Analyse du film Cigognes et compagnie
Révisons un mythe
Le mythe de la cigogne qui apporte les bébés est bien ancré dans la culture populaire et dans ce film, il s’agit du point de départ pour raconter un voyage initiatique et porter un regard sur la société moderne, plus particulièrement sur les liens entre parents et enfants. La disparition de la livraison de bébés par les cigognes dans le film correspond à une certaine idée de l’enfance qui n’aurait pas pris le temps de s’émerveiller. Ou que les adultes n’auraient pas pris le temps d’accompagner, à l’image des parents du personnage de Nate, trop occupés à travailler pour la pérennité de leur petite entreprise qui ne connaît pas la crise. Plus exactement, les parents passent à côté de la magie de l’enfance, autant que l’enfant lui-même, lorsqu’ils restent enfermés dans une réalité pratique, rigoureuse, mais ennuyeuse. Évidemment, le film ne manque pas de retourner la situation (que ce soit dans la famille de Nate ou sur le mont Cigogne) et les personnages finissent par comprendre la nécessité de continuer à rêver comme des enfants.
Une aventure classique
Le personnage principal est Junior, une star dans son entreprise au début de l’histoire. Il n’a à priori besoin de rien, il ne lui manque pour arriver au comble de la réussite que l’implacable froideur calculatrice de son patron qui passe son temps à frapper des moineaux avec son club de golf, sans plus de respect. Son manque de dureté le pousse à côtoyer Tulip et à la suivre dans ce qu’il considère comme une escapade catastrophique. Car en premier lieu, il refuse évidemment l’appel de l’aventure, au vu de la maladresse de son boulet de compagnon. Puis il la subit, ne cherchant qu’à s’échapper, et au fur et à mesure, il s’en accommode jusqu’à s’attacher à ce personnage vivant et enthousiaste, et à accepter son rôle de héros. Son aventure lui fait découvrir qu’il y a mieux dans la vie que les quotas et le succès dans le travail et il finit également par reconnaître et assumer son côté sensible face à l’attendrissant colis à livrer, le bébé, qui constitue le lien de cette drôle de vie de famille. On suit donc le cheminement d’un héros malgré lui, aveuglé par sa routine, qui découvre la vérité au fil de ses épreuves et qui finit par trouver son humanité de cigogne avant de revenir transformer son monde initial.
L’éloge de la famille
Il s’agit d’un thème classique, surtout dans les films américains à grand public, que l’on qualifie d’ailleurs de « familiaux » pour signifier que toutes les générations peuvent s’identifier aux personnages et à leurs péripéties. Les américains sont très attachés à ce thème, inhérent à leur culture et à la culture occidentale. En conséquence, la quête dont il est question en parlant de cigognes livrant des bébés est bien évidemment la quête d’une famille. Celle du bébé que les protagonistes se font un devoir de livrer, celle de Tulip, l’orpheline, et celle de Junior, qui se croit heureux et confiant dans sa réussite solitaire, mais qui admet finalement son besoin de liens affectifs. Et par extension, tout ne peut rentrer dans l’ordre que lorsque tous les protagonistes auront trouvé leur place dans un foyer.

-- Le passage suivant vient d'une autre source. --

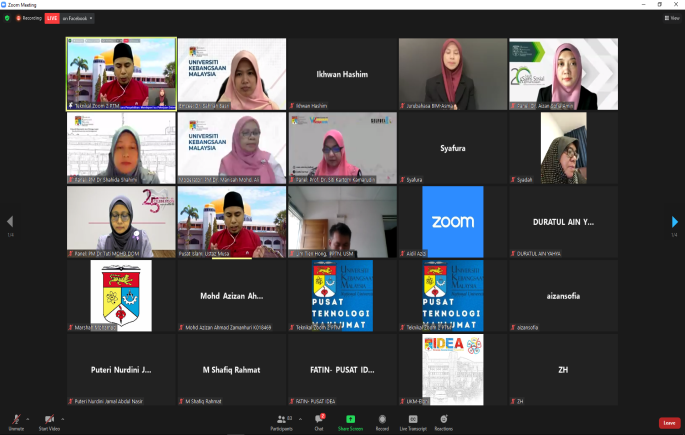Screen dimensions: 685x435
Task: Click the Record button
Action: tap(382, 420)
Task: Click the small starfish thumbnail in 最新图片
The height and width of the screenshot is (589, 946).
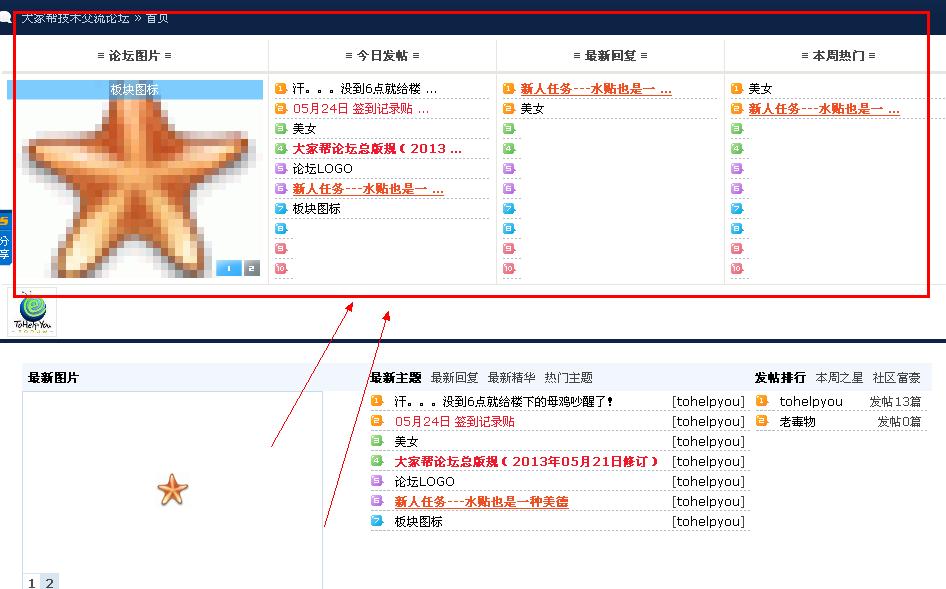Action: pos(173,490)
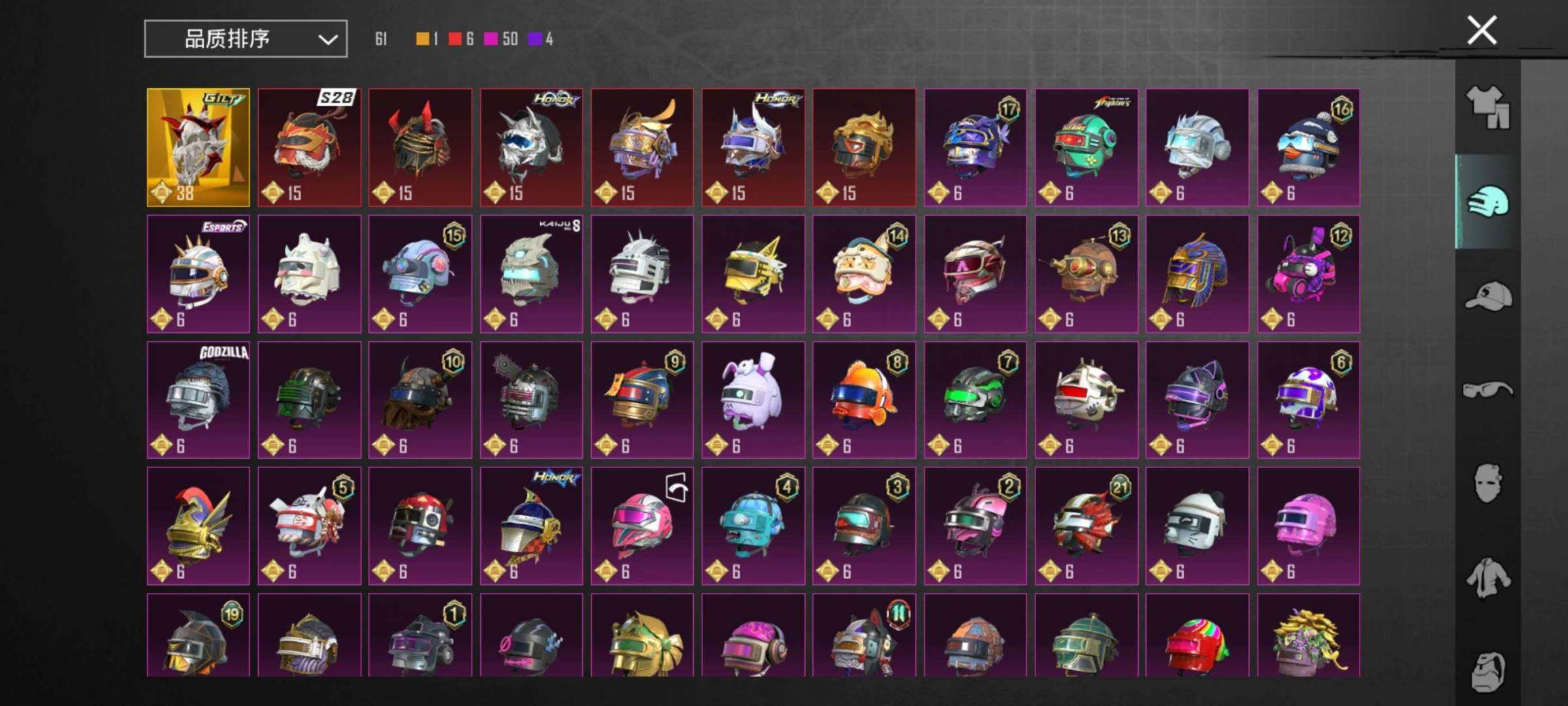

La vie professionnelle vs la vie de famille
On trouve dans ce film une satyre gentillette du rapport moderne au travail, où les caprices de la vie professionnelle valent plus que l’interaction avec ses proches ; la famille de Nate est directement comparée à la multinationale du mont Cigogne qui elle, en est venue à la déshumanisation totale pour le profit. Le propos peut être jugé simpliste, mais il est efficace, surtout si l’on considère la cible d’audience et l’objectif principal de ce film, qui est avant tout de proposer une aventure drôle et divertissante. Ainsi, le film nous rappelle que le travail, c’est bien, mais il faut savoir se déconnecter et rester dans l’idée de bien-être et de partage plutôt que dans la spirale du profit, de la croissance et de la réussite, qui fait filer le temps à grande vitesse sans que l’on s’en aperçoive.